All in all the trip was absolutely amazing! We got to see so many different sites, places, and experience some amazing food and culture. We can’t wait to go back and visit Europe again someday!


Europe Part 2

Don’t forget to read Europe Part 1 located here so you aren’t lost for this one!

Venice Cont.
When we arrived at the train station everything was closed and we could see from the TV monitors that our train was delayed. We found the waiting room and Jason took a seat in the last chair on the edge of a row and I sat on my bag on the floor beneath him.  Every time we checked the monitors our train was delayed another 20 min, 40 min, 100 min…

The waiting room was full of tourists like Jason and I, but also homeless people that were using it as a shelter for warmth. Two of them sleeping on the floor turned and I could see that one of them had a knife. Not comforting. Later they began fighting and to our joy the police came. And then promptly left again. Boo. Later a homeless man, either drunk or high and seated in a wheelchair, started arguing with a couple of tourists. He tried to stand up out of his wheelchair and fell on me. You read that right – the man landed on me. Jason frantically jumped up and screamed for someone to help him as he tried to lift the man back into the wheelchair. I was definitely regretting emailing our families before we left Venice and telling them we were alive.

Finally at 6 am, 7 hours past our train departure time, the station began to open. We went to the lounge and a man, Gui, who had been in the waiting room with us all night started talking to us. He was from Paris, but his wife was Austrian and he was trying to get to Vienna as well. Gui and Jason went to information and were told that they had no idea about the train – where it was located, when it might arrive, if it would arrive… nothing. Gui said if we could catch a train to Villach that his wife would come pick us up and could take us to another train station to catch a different train to Vienna. When did that train to Villach leave? 3 min. We ran and jumped onto the train with him. A total stranger. Best thing we could have ever done! We visited the entire train ride to Villach, went to information and found out that it was better for us to take a bus and a different train to Vienna. We waited with our new friend until his wife arrived, met her, and waited another hour for our bus. We took that bus and another train and FINALLY made it to Vienna. We were supposed to arrive in Vienna at 7 am. Instead we pulled in at 7 pm. Exhausted, tired, and in need of a hotel.

We had booked a train for the following morning to ensure our arrival in Prague for Christmas so we really didn’t have an opportunity to see any of Vienna. We walked around the Christmas markets, bought a weinerschnitzel, and booked the cheapest hotel possible a short walk from the train station for our early departure the next morning.

Prague, Czech Republic
We arrived in Prague early in the morning and made our trek through the city and across the Charles Bridge to our hotel. After checking in we visited Prague Castle and had hot wine and Trdlo (Czech pastry rolled in cinnamon, sugar, and pecans then baked over flames - YUM!!) Prague was our other favorite city in Europe!

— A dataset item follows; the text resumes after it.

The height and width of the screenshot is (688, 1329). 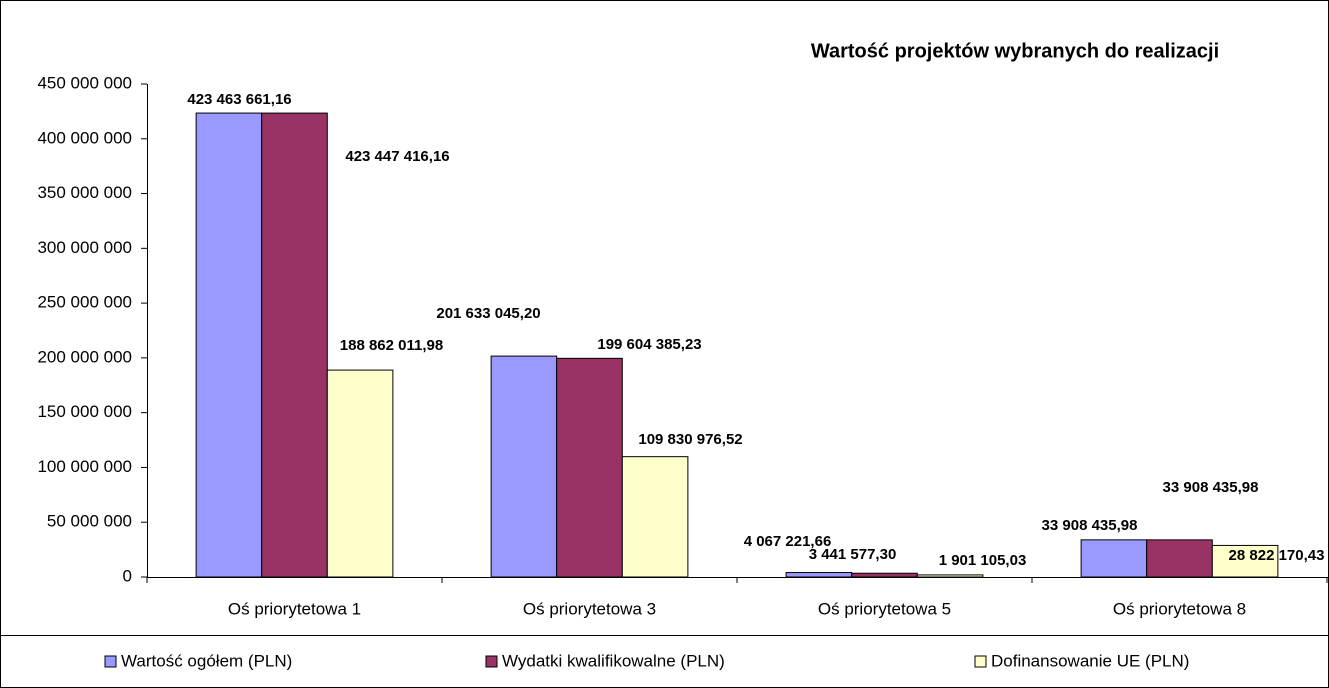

The following day after a 10 mile jog (did I mention that I was training for a marathon while we were in Europe?!), Jason and I walked up the hill to Petrin Tower. Afterwards we walked around Josefov (the Jewish Quarter) and visited the Jewish Cemetery, Maisel Synagogue, Pinkas Synagogue, and Klaus Synagogue.

The food in Prague was amazing (I might be partially biased since I am 50% Czech…), but Jason and I LOVED the garlic soup and potato dumplings!

We also attended a Christmas Eve concert and called our families to wish them a Merry Christmas. We had such an amazing time in Prague and I would love to go back to the Czech Republic one day!